FIG. 11 describes this in greater detail.
[0096] FIG. 11 is a flow diagram illustrating operations for
advertising that a game server is available and serving a community
game, according to example embodiments of the invention. The flow
diagram 1100 commences at block 1102.
[0097] At block 1102, a message is transmitted over a mesh network,
where the message indicates a type of community-based game. For
example, a designated community game server (e.g., gaming machine
238) transmits to one or more gaming machines a message indicating
that it is serving a community based game (e.g., community game
"A") on the mesh network. In one embodiment, the designated
community game server transmits the message as a broadcast to all
network devices. In other embodiments, the message is a multicast
or a unicast message. The flow continues at block 1104.
[0098] At block 1104, an indication is received that a gaming
device would like to join the community-based game. For example,
the designated community game server receives an indication that
gaming machine 230 would like to participate in the community-based
game. The flow continues at block 1106.
[0099] At block 1106, the gaming machine's ability for joining the
community-based game is verified. For example, the designated
community game server verifies that gaming machine 230 is capable
of joining the community-based game. In one embodiment, the
designated community game server verifies security certificates of
the specific gaming machine. In another embodiment, the designated
community game server verifies that the gaming machine is properly
configured for joining the community-based game. The flow continues
at block 1108.
[0100] At block 1108, if the specific gaming machine is not capable
of joining the community-based game, the flow ends. Otherwise, the
flow continues at block 1110.
[0101] At block 1110, the community-based game is served to the
specific gaming machine. For example, the designated community
server serves the community-based game to gaming machine 230. From
block 1110, the flow ends.
[0102] Just as community game servers can advertise for community
members (see FIG. 11), community members can probe a mesh network
for available community game servers. The discussion of FIG. 12
provides additional details about finding community game servers
and participating in community games.
[0103] FIG. 12 is a flow diagram illustrating operations for
requesting a community game server and participating in a mesh
network, according to example embodiments of the invention. The
flow diagram 1200 commences at block 1202.

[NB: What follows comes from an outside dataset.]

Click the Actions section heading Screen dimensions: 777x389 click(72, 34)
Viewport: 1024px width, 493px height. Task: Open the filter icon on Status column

[0104] At block 1202, a message is transmitted over a mesh network,
where the message indicates a type of community-based game that is
desired. For example, gaming machine 238 transmits a message over
the mesh network 200, where the message indicates that the gaming
machine wants to join a particular community game type. In one
embodiment, the gaming machine transmits the message as a
broadcast. In other embodiments, the message is a multicast or a
unicast. The flow continues at block 1204.
[0105] At block 1204, an indication is received, where the
indication indicates that a specific gaming server is serving the
desired community-based game type. For example, gaming machine 238
receives an indication that a specific gaming server is serving the
desired community-based game type. In one embodiment the specific
gaming server is identified by a MAC address or an IP address. In
one embodiment, the indication originated at a neighboring gaming
machine which had knowledge of the specific gaming server. In
another embodiment, the indication originated at the specific
gaming server. The flow continues at block 1206.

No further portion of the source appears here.